As I believe that the majority of the bluesmoke/EDAC developers are
(were) operating under the assumption that it would be possible to do
something with NMI-signalled errors, I was wondering what the problems
with using NMI-signalled ECC errors were?

Are there some systems states in which an incoming NMI throws a spanner
in to the works in an unrecoverable way? If this is the case, is it so
on all x86/x86-64 systems, or just a subset, and is there no way to
implement some sort of top half / bottom half style NMI handler
cleanly? As I am certainly not an x86 architecture expert, I would
appreciate any input from the resident gurus ;o).

Quickly returning to the original problem - I know this isn't a proper
API by any stretch of the imagination, and would require changes to
existing BIOSs, but the EDAC module could reprogram the chipset
error-signalling registers, so that an ECC error no longer triggers an
SMI. The BIOS SMI handler could then read the signalling registers, and
leave the ECC registers well alone if ECC errors are not set to generate
an SMI.

Cheers,

Tim.


2006-05-03 20:37:47

by Tim Hockin

[permalink] [raw]
Subject: Re: Problems with EDAC coexisting with BIOS

On Wed, May 03, 2006 at 09:25:01PM +0100, Tim Small wrote:
> existing BIOSs, but the EDAC module could reprogram the chipset
> error-signalling registers, so that an ECC error no longer triggers an

This is key, I think.

> SMI. The BIOS SMI handler could then read the signalling registers, and
> leave the ECC registers well alone if ECC errors are not set to generate
> an SMI.

The fundamental problem with SMI is that we CAN'T know what it is doing.
I've seen systems which trigger SMI from a GPIO toggled by a clock. I've
seen systems trigger SMI from a chipset-internal periodic timer. I've
seen chipsets route NMI->SMI or even MCE->SMI. If the BIOS is polling the
error status registers from a periodic SMI, we're GOING to lose data.

The big hammer - turn off SMI - is probably OK on some systems, but is not
a general solution. More and more hardware workarounds and features are
SMI based. There are some rather interesting things that can be done in
SMM, *iff* we could get the BIOS out of the way.

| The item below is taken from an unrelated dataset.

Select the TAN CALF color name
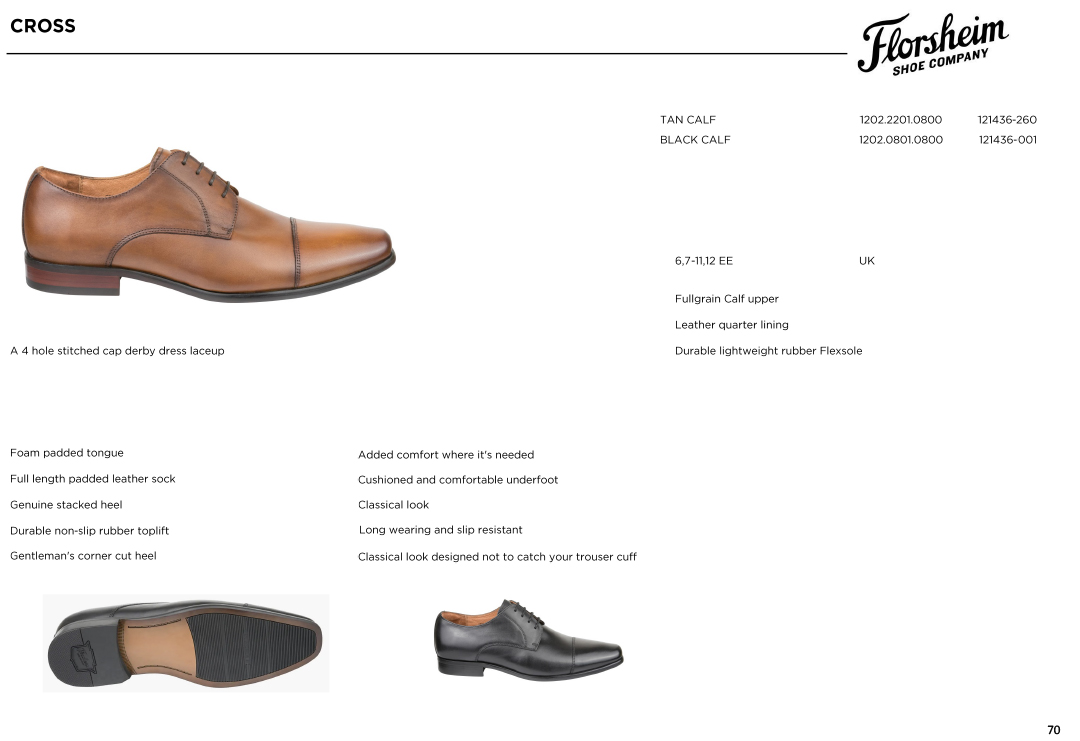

Tim (watching EDAC from time to time, quietly)

2006-05-03 21:33:25

by Alan

[permalink] [raw]
Subject: Re: Problems with EDAC coexisting with BIOS

On Mer, 2006-05-03 at 21:25 +0100, Tim Small wrote:
> something with NMI-signalled errors, I was wondering what the problems
> with using NMI-signalled ECC errors were?

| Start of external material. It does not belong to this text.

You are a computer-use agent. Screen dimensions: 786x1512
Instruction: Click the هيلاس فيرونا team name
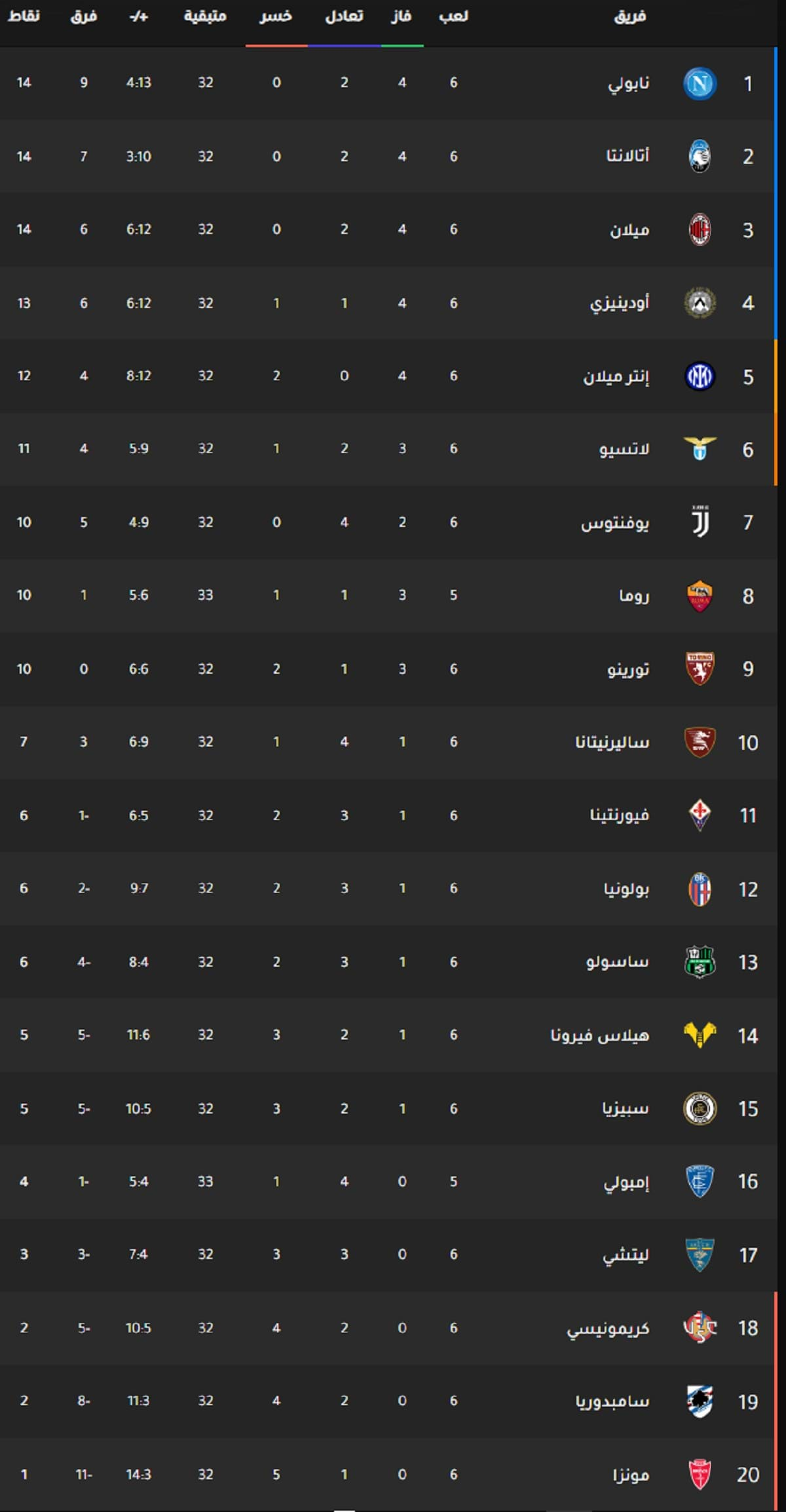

The big problem with NMI is that it can occur *during* a PCI
configuration sequence (ie during pci_config_* functions). That means we
can't safely do some I/O, especially configuration space I/O in an NMI
handler. At best we could set a flag and catch it afterwards.

2006-05-04 09:01:24

by Tim Small

[permalink] [raw]
Subject: Re: Problems with EDAC coexisting with BIOS

Alan Cox wrote:

>On Mer, 2006-05-03 at 21:25 +0100, Tim Small wrote:
>
>
>>something with NMI-signalled errors, I was wondering what the problems
>>with using NMI-signalled ECC errors were?
>>
>>
>
>The big problem with NMI is that it can occur *during* a PCI
>configuration sequence (ie during pci_config_* functions). That means we
>can't safely do some I/O, especially configuration space I/O in an NMI
>handler. At best we could set a flag and catch it afterwards.
>
>
I was assuming this was the case - but I don't think that deferring the
work until after the NMI handler has returned is necessarily a big
disadvantage - at least as far as ECC register-status checking is
concerned - since none of the hardware that I've looked at makes any
sort of guarantee about the timeliness of ECC-error-triggered NMI
delivery anyway - so any of the really smart (and urgent) stuff that you
could potentially do as part of the ECC error handling (e.g. terminating
a process if one of their physical pages was mangled) is not possible to
do in a reliable manner anyway.

About the best thing it is possible to do is to try and arrange to take
the page(s) in which an uncorrectable error occurred out of further use
(maybe do the same for correctable errors, if the same physical page
sees repeated correctable errors), plus maybe give the option of
panicing if an uncorrectable page was in use by the kernel?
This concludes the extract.